Avere al mio fianco un ragazzo poco affettuoso che mi trascurava e che metteva se stesso al primo posto, non faceva che incoraggiare la mia attrazione per Josh e questo non andava bene perché se da una parte mi sentivo felice e apprezzata, dall’altra ero dilaniata da terribili sensi di colpa e dubbi lancinanti.

-Sei innamorata- aveva sentenziato Valentina il giorno in cui l’avevo trascinata alla ricerca di uno smartphone su cui scaricare l’app di Josh per parlare con lui, proprio io, che andavo orgogliosa del mio telefono antidiluviano.

-È per controllare gli appelli in tempo reale- avevo provato a mentirle, ma lei sapeva benissimo che non era vero, mi conosceva troppo bene per non capire che il rossore che saliva sulle mie guance mentre lo sguardo contemporaneamente si abbassava, erano chiari segni di un sentimento che cresceva prepotentemente dentro di me ogni giorno di più.

Finii per usare la mia amica per mantenere un contatto con la realtà, sperando che lei, vedendo le cose da fuori, fosse capace di tenermi ancorata a terra, ma era troppo saggia e sincera per dirmi quello che non era evidente e così volavo sempre più in alto.

-So che tutta questa storia di Josh è sbagliata, che non dovrei farmi illusioni e soprattutto ricordare che sono impegnata, ma allora perché mi tremano le mani ogni volta che vedo un suo messaggio?

-Da quanto tempo non vieni letteralmente corteggiata?

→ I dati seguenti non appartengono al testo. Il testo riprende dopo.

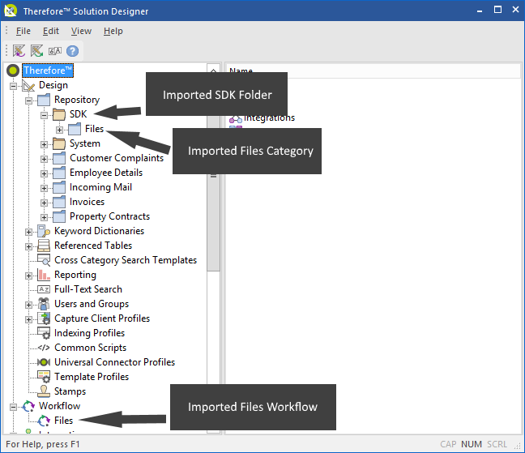The height and width of the screenshot is (453, 525).
Task: Click the Keyword Dictionaries icon
Action: tap(44, 231)
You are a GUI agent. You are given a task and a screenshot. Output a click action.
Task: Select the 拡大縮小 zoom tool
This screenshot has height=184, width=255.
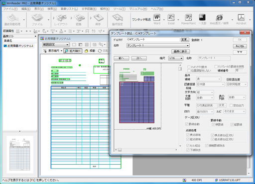point(73,51)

Non significa che se ti tremano le mani tu stia dicendo di sì. Significa che hai delle emozioni.

Non osai confessarglielo, ma io dicevo sì ogni volta che aprivo la bustina sul cellulare o cliccavo sul link della twitcam. Mi allontanavo sempre di più dalla grigia realtà per immergermi sempre più in quel mare di colori, un mare che, a lungo andare, sapevo che mi avrebbe inghiottito.

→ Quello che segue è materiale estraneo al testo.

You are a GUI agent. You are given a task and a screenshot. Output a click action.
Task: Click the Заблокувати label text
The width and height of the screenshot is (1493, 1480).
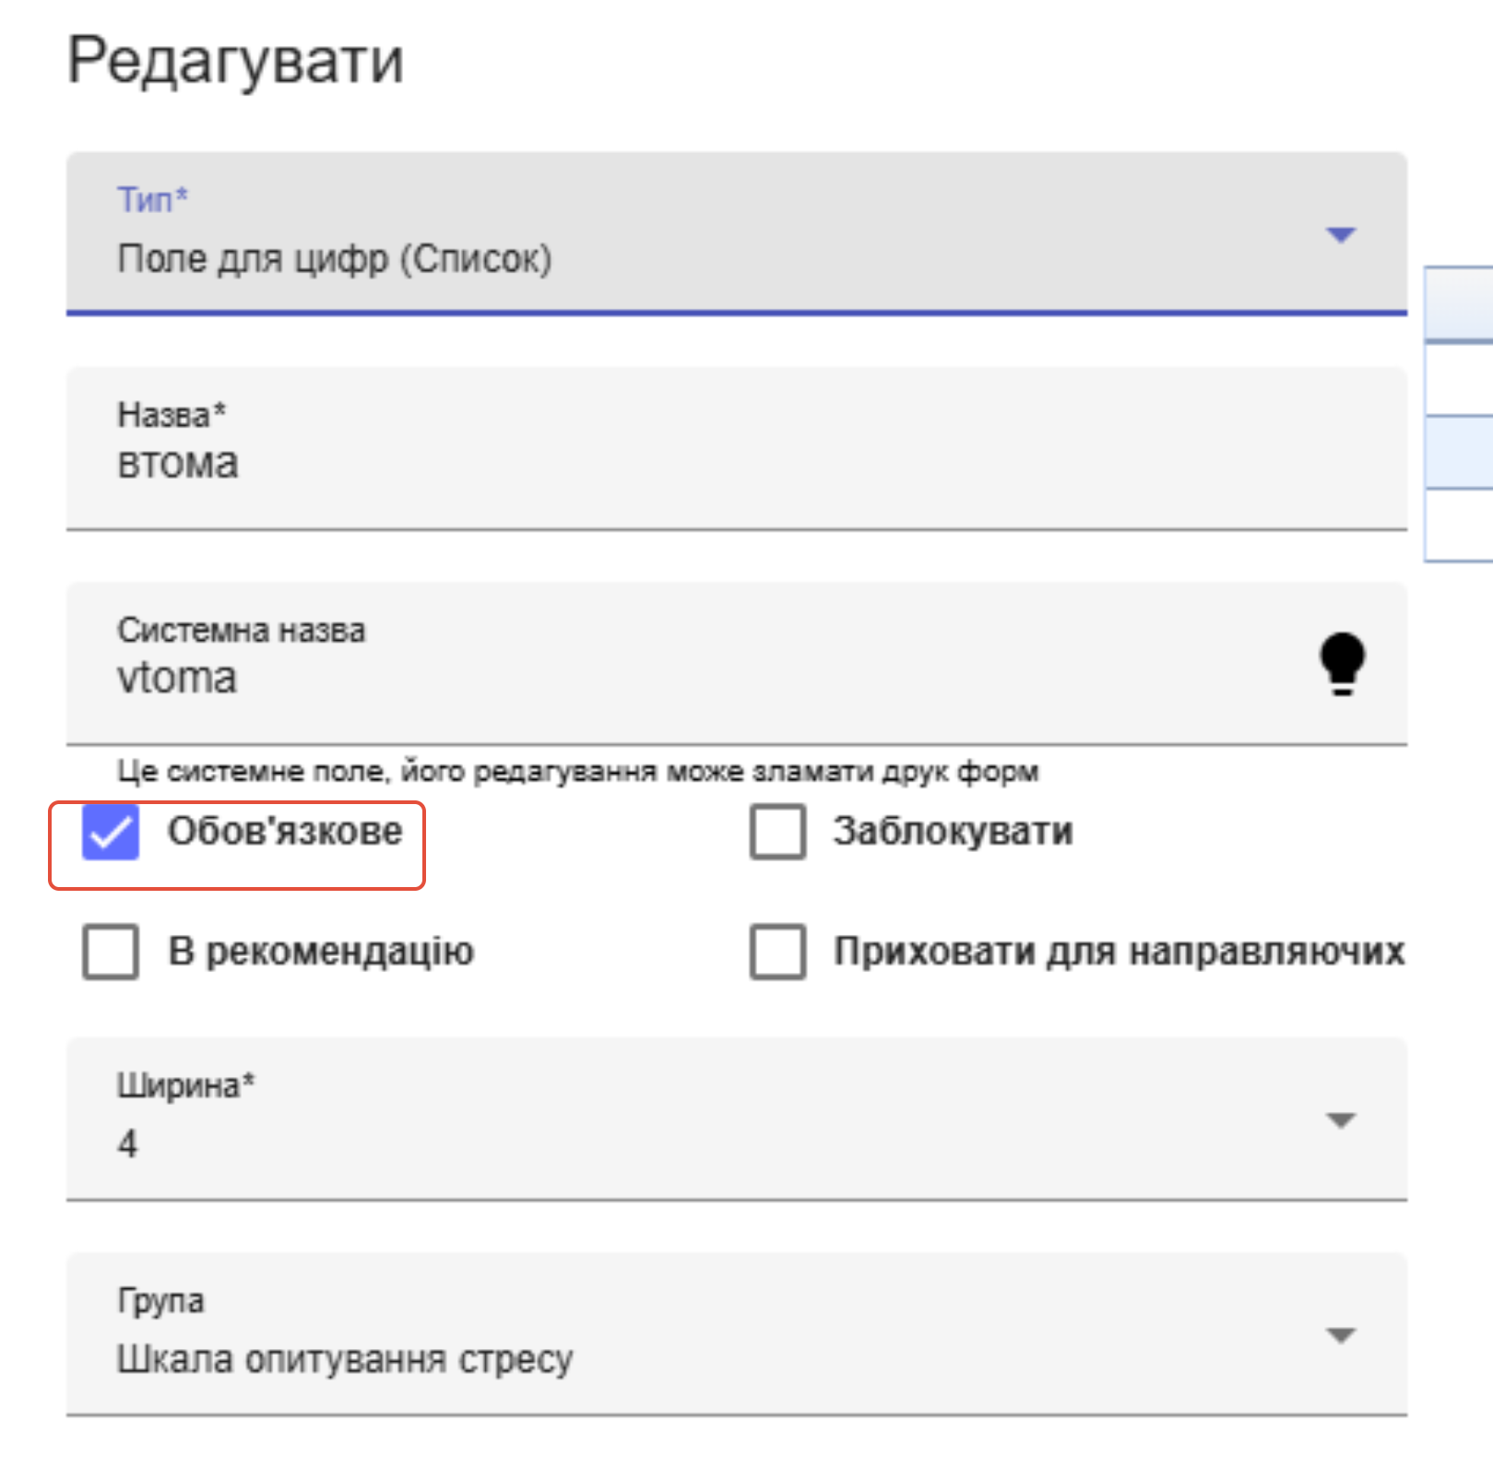(x=953, y=832)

Josh aveva iniziato a mandarmi foto con Snapchat (“prima o poi ti troverai il batterista nudo!” aveva ironizzato Valentina facendo riferimento all’uso che normalmente veniva fatto di quell’applicazione), mi stupiva come riuscisse ad essere sempre fotogenico anche la mattina appena sveglio, o dopo una sessione in palestra o nel bel mezzo di un concerto. Una volta che ebbi scaricato la sua applicazione mi tempestò di videochiamate: facevamo conversazioni infinite con lui che rideva quando non capivo quello che definivo il “suo” inglese o quando gli dicevo di aspettare perché stavo cercando una parola sul dizionario. Durante le nostre chiacchierate tenevo il  telefono rigorosamente puntato sulla finestra aperta da cui si godeva un magnifico panorama di Firenze. Non mi ero mai mostrata, temevo che il mio aspetto avrebbe sporcato l’immagine che si era fatto della sua “Crazy Mofo preferita”, come amava chiamarmi in maniera dispettosa, ma sapevo di piacergli in qualche modo, ne avevo avuto la prova con un tweet che aveva scritto di getto con qualche errore e privo di punteggiatura e poi cancellato.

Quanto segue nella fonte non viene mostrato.